The technique that McCorduck and Ramsey use is called scenario-building. This is a way of imagining the future by constructing stories that flow plausibly from the current situation we are experiencing. Scenarios are not predictions or prescriptions for the future-- they are more open-ended and creative than that. But neither are they just fantasies or wild dreams-- they are grounded in facts and statistics, and are generated by logical analysis. The point behind scenarios is twofold: (1) to recognize and embrace the fact that the future is uncertain, and also (2) to balance that uncertainty against the fact that we must act nonetheless. Scenario planning involves identifying predetermined elements which must occur or influence the future no matter what (such as an aging population); driving forces, which are the most important factors in deciding which direction the flows of events will take (such as the global economy); and critical uncertainties, which are the difficult-to-predict wild cards that will nonetheless play a role in the unfolding of the future (such as new, yet-unimagined technologies).
Scenarists generally come up with three or four scenarios for a given case, and present them side by side. Scenarios do not come with assigned probabilities because they are not predictions; in fact, the "real" future is likely to combine elements from several scenarios. Instead, the point of seeing the scenarios side by side is to expand your understanding of the situation at hand: You are invited to consider points of view that you may not have thought of before, you are encouraged to see the long-term consequences of seemingly trivial trends that are occurring now, and you are perhaps moved to take actions now that will help achieve the more positive aspects of the long view.
"The Futures of Women" is a set of four scenarios for imagining the continued development of the sociopolitical movement to improve the status of women. These scenarios take place in 2015, 20 years from the time of their creation, and are conceptualized as the four quadrants of a graph: on one axis is the global economy, which is rapidly becoming a single, organic entity under no nation's or industry's control. It can range from growing, "boom" conditions (as the diversity and larger volume feed off each other to spur more growth and capital worldwide) to a global Depression (as the volatility and weak political systems of emerging nations drag down the economies of the "first world" countries in a deflationary spiral). On the other axis is the ever-present political tension between individual and group rights.
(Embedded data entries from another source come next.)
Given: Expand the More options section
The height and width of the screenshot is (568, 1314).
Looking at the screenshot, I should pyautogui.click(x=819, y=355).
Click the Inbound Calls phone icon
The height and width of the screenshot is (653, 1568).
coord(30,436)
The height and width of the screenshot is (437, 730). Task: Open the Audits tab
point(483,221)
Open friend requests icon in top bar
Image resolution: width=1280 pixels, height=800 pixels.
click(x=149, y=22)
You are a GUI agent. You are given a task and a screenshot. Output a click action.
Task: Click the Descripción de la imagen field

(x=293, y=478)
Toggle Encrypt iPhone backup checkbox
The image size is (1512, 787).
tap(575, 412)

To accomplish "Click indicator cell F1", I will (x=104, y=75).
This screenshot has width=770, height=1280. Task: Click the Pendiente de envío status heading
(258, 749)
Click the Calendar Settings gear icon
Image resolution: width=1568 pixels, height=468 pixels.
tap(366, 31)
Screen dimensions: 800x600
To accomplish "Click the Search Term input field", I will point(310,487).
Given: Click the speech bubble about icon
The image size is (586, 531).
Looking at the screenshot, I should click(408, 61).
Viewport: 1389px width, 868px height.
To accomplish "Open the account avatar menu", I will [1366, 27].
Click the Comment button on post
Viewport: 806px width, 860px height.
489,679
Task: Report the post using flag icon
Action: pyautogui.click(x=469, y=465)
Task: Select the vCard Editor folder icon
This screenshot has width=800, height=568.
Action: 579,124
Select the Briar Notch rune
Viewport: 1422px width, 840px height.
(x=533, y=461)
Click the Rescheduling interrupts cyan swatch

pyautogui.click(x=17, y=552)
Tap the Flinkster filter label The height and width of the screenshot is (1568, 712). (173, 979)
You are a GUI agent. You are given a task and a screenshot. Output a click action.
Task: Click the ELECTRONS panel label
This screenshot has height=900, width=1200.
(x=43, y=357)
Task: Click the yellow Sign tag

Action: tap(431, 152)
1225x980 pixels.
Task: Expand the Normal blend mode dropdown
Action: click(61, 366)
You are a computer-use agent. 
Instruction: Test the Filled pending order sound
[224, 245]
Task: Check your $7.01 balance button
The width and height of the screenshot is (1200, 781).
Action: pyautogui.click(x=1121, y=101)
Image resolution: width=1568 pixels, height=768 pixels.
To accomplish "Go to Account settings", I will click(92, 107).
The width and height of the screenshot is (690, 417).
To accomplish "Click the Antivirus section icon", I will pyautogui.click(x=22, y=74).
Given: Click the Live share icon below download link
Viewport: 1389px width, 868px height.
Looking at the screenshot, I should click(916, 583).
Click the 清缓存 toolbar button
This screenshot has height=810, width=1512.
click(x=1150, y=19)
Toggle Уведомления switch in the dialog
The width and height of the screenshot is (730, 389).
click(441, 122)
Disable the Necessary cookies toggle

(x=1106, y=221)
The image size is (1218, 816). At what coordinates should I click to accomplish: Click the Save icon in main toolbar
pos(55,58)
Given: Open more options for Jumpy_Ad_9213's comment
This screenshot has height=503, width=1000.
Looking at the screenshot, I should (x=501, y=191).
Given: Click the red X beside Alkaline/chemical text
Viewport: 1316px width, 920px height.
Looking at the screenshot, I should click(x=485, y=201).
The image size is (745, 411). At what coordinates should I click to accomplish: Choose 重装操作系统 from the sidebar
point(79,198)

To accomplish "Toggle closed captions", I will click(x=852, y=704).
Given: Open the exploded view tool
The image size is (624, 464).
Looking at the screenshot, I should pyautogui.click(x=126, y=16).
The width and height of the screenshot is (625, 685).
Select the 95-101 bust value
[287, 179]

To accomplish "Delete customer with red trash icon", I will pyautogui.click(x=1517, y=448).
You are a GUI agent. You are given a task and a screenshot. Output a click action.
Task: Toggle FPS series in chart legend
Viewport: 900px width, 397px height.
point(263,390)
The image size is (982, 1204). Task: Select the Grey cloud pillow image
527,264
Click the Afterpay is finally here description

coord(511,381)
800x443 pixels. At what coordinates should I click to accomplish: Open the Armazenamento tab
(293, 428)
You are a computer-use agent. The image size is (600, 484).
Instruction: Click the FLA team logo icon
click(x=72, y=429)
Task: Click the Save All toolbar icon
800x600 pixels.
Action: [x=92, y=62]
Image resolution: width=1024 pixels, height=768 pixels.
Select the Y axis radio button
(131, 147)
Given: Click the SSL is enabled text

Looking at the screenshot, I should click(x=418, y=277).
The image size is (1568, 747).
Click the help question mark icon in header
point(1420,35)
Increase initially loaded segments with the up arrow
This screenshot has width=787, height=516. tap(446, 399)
We live in a paradoxical time: through the Internet and other global communications, we are more connected than ever to people and events worldwide, and yet we simultaneously place a higher-than-ever value on self-reliance and individual rights. We believe that government is becoming obsolete in favor of individual empowerment, and yet for this empowerment we rely more than ever on the infrastructure and stability that are provided by our legal and regulatory systems. This axis ranges from a continuing drive toward individual considerations at the expense of the group to the opposite trend of valuing the group over the individual. The scenarios are entitled "Backlash," "The Golden Age of Equality," "Two Steps Forward, Two Steps Back," and "Separate and Doing Fine, Thanks!"
In this dismal world, we return to the concept of what is "natural," which as usual means what preserves male superiority. Old religious principles resurface, casting Woman in the role of wife and mother, with little physical substance beyond her own uterus. In the hypocrisy typical for such systems, moral rhetoric dominates the public sphere, while a strong illicit sex trade thrives in private. Women go back to the oldest profession-- prostitution-- in record numbers, which only increases their social stigma, their ill health, and the unbreakable cycle of poverty.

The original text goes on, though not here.